→ **Exercise**
Your task is to quote the records from their first line through the line containing "Given: Click the My Invoice document icon", with nothing added or left out.

Data extracted from a collection

◆ ◆ ◆ ◆ ◆ ◆ ◆

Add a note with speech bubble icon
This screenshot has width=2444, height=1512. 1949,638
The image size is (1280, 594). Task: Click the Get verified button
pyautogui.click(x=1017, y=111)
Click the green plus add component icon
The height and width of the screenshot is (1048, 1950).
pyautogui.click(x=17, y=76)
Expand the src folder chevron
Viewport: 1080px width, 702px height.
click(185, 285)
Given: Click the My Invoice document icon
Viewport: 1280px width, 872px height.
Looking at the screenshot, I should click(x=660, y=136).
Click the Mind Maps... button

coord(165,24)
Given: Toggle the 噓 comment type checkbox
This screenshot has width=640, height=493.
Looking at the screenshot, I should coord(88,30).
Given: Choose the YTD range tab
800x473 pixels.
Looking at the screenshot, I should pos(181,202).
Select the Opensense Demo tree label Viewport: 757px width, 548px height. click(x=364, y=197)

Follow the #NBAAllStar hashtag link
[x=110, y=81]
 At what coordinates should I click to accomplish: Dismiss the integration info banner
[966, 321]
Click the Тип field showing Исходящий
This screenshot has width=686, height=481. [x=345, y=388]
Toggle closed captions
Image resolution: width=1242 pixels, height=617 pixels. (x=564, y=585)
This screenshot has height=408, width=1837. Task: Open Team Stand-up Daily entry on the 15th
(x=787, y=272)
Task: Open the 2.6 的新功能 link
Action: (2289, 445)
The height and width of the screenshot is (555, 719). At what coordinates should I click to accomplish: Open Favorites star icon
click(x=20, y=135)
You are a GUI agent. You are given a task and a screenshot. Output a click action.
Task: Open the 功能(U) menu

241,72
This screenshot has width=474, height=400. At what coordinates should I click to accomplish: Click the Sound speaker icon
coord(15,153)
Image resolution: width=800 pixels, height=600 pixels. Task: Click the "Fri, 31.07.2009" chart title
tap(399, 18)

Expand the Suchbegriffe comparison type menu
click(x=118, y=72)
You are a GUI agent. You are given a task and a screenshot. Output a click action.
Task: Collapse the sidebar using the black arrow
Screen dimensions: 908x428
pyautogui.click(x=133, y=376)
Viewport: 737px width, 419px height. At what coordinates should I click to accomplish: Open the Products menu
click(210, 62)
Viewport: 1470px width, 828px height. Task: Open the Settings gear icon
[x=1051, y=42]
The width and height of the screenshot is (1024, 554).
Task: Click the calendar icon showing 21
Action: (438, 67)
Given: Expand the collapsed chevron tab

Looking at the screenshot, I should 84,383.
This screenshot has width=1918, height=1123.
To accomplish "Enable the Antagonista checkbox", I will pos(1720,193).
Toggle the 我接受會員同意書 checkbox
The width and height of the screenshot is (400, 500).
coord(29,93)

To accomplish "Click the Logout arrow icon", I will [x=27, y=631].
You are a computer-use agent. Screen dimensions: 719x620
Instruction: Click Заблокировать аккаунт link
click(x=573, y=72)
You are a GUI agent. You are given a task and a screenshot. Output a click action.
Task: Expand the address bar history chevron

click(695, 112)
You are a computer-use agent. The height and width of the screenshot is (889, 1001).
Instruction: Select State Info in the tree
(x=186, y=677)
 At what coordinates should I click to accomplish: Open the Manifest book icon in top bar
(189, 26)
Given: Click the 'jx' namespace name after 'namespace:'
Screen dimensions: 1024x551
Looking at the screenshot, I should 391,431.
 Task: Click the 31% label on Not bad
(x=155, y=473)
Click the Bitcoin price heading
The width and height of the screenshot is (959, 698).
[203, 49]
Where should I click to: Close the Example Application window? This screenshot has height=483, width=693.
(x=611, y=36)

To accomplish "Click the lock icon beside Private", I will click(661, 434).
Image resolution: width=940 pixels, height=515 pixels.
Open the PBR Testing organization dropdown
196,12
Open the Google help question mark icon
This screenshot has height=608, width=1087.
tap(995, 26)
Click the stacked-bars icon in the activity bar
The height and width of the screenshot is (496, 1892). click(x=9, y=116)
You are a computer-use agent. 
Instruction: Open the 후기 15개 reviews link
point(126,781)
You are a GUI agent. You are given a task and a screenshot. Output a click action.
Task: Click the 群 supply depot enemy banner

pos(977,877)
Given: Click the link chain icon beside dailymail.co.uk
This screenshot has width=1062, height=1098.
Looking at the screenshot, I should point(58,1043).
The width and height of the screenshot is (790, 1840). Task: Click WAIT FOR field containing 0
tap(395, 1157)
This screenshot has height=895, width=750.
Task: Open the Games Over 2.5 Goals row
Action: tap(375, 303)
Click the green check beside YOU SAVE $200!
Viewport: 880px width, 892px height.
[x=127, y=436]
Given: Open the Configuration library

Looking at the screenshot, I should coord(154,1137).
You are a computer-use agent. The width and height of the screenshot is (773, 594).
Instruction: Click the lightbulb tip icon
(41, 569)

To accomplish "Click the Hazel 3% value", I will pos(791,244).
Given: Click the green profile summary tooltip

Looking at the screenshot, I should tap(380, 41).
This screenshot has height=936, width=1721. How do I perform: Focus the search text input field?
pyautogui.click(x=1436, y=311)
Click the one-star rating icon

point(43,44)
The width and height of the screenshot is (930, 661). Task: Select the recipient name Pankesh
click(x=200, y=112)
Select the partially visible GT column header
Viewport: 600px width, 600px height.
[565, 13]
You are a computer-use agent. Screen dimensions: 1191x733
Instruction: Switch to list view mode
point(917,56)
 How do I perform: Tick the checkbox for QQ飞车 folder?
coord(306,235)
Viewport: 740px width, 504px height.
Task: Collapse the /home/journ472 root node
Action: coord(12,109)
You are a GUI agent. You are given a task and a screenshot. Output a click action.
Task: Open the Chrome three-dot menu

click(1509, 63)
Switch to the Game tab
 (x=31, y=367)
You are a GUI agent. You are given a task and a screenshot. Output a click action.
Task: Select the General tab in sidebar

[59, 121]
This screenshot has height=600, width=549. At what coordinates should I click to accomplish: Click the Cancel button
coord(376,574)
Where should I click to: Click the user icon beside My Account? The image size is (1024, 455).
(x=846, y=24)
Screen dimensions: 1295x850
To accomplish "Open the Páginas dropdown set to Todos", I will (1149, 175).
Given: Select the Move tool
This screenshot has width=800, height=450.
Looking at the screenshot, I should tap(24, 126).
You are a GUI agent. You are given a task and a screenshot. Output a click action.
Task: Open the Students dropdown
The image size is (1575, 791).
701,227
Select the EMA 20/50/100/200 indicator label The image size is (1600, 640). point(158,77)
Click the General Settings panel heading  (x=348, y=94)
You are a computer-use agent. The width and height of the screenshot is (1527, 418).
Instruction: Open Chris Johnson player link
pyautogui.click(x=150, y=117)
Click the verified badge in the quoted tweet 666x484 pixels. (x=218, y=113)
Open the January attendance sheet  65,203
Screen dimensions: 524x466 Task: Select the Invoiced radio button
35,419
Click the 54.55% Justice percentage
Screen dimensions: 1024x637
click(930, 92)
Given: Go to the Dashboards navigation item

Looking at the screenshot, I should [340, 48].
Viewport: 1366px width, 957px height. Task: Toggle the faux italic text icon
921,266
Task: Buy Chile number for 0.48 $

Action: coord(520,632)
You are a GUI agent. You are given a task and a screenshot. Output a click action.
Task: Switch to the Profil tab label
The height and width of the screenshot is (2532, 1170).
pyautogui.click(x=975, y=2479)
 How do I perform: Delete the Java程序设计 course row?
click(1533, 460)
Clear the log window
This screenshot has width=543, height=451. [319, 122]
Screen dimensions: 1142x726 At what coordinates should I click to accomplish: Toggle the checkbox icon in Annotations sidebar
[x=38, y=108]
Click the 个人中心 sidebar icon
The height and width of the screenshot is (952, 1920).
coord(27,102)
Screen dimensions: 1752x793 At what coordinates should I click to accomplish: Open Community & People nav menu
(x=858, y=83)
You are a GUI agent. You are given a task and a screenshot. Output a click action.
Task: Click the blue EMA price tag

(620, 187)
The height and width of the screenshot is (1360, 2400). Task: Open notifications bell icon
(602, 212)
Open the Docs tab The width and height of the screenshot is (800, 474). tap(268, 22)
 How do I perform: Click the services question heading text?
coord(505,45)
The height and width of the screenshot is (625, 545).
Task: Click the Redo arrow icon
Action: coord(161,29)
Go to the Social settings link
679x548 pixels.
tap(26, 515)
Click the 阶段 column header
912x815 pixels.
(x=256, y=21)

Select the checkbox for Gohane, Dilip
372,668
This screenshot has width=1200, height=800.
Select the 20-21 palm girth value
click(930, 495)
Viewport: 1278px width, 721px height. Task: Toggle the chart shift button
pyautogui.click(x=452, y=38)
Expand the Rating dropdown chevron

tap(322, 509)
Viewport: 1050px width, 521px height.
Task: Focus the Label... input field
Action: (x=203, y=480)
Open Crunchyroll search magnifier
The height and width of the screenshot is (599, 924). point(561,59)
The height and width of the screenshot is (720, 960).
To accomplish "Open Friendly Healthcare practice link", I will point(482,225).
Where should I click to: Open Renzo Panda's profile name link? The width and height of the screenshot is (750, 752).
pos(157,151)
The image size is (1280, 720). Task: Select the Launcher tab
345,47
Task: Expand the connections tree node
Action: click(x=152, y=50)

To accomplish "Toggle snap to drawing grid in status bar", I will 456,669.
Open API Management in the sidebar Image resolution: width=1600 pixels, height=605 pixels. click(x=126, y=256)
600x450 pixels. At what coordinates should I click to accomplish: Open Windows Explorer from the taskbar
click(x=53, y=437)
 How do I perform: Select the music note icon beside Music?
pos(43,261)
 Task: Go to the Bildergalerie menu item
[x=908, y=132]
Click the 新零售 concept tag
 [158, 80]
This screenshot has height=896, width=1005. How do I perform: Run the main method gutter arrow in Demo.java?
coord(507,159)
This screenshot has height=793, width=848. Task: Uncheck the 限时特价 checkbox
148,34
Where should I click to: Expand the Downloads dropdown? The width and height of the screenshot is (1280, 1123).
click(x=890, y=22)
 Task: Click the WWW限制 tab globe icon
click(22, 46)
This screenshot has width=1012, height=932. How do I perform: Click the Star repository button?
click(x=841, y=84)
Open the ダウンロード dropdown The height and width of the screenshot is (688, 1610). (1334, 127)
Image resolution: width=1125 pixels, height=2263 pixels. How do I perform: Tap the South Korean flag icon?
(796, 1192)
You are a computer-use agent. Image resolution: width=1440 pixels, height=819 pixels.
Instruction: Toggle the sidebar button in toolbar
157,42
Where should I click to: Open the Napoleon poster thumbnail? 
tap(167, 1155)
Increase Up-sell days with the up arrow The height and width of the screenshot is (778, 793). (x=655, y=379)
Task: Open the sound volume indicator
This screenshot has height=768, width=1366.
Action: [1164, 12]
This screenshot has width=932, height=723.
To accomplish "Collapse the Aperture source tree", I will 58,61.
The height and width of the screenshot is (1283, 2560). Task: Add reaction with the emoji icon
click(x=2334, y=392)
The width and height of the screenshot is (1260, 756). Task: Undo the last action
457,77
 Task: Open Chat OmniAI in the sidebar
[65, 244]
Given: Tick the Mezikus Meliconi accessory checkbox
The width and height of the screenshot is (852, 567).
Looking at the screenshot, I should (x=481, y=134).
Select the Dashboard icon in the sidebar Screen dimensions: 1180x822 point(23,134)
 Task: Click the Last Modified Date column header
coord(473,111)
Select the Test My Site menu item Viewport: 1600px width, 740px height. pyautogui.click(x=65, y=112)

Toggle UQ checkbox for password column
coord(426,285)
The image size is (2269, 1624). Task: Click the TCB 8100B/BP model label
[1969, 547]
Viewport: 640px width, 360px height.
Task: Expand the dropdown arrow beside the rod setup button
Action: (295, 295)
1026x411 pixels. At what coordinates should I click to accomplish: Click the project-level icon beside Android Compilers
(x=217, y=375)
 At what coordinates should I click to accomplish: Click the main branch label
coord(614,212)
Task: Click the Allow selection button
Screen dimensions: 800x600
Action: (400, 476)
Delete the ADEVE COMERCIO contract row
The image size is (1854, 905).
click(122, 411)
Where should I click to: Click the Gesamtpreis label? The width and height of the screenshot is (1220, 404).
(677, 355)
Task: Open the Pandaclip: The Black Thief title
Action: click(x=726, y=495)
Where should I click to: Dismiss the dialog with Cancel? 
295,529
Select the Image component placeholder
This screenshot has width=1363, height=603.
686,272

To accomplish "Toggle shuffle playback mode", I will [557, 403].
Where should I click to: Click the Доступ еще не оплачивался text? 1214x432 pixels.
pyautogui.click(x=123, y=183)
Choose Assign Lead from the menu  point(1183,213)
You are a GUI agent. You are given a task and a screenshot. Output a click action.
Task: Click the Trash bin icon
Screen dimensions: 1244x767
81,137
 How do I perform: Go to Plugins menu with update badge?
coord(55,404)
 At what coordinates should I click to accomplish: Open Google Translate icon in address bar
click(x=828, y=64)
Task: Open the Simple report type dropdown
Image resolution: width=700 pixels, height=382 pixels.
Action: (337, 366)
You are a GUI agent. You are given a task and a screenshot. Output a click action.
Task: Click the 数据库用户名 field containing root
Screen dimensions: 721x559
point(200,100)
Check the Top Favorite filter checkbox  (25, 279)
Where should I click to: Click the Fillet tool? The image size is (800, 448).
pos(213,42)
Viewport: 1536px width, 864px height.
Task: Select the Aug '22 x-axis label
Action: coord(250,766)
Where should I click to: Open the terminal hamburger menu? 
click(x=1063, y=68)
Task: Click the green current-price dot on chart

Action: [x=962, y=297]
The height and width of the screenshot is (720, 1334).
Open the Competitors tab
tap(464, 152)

◆ ◆ ◆ ◆ ◆ ◆ ◆

→ **Written response**
Add a note with speech bubble icon
This screenshot has width=2444, height=1512. 1949,638
The image size is (1280, 594). Task: Click the Get verified button
pyautogui.click(x=1017, y=111)
Click the green plus add component icon
The height and width of the screenshot is (1048, 1950).
pyautogui.click(x=17, y=76)
Expand the src folder chevron
Viewport: 1080px width, 702px height.
click(185, 285)
Given: Click the My Invoice document icon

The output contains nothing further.